Not fully — yet. Oasis 3 excels at generating diverse edge-case scenarios cheaply and fast, but its physics consistency degrades in extended sessions. Decart's own documentation flags "world drift" as a known caveat. Most serious AV teams will use it to augment, not replace, real-world data collection. Think of it as synthetic pre-training fuel, not a full test oracle.

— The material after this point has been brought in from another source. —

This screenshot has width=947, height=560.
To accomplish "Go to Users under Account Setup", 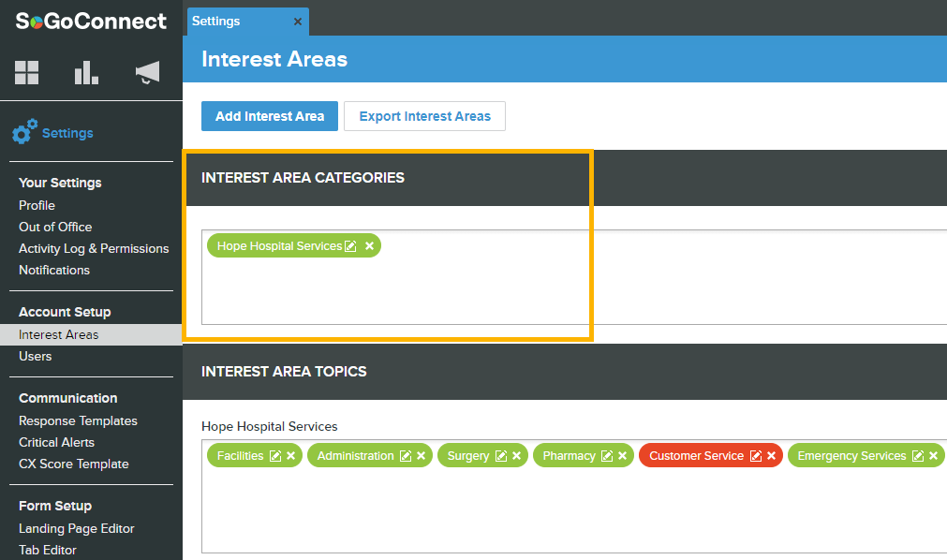I will (x=35, y=357).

**Q: How do I integrate Oasis 3 into an existing AI dev pipeline?**

Decart exposes Oasis 3 via a REST API returning video stream tokens. You can pipe those frames into a vision model (e.g., Claude's vision endpoint or a local YOLO variant) for perception testing. In our `scraper` and `transform` MCP servers at FlipFactory, we process video frame metadata in JSON batches — a similar pattern applies here: POST scene params, stream response, parse frames, log anomalies via a QA hook.

**Q: What's the realistic cost to run Oasis 3 at scale?**

Decart hasn't published a full pricing table as of June 11, 2026. Based on comparable video generation APIs (Runway ML Gen-3 runs ~$0.05 per second of video), a 20-minute simulation session could run $60–$90 per run before any compute markup. For teams running hundreds of test scenarios daily, this makes cost modeling critical before committing to the API. We'd recommend capping initial exploration at 50 sessions and measuring token throughput before scaling.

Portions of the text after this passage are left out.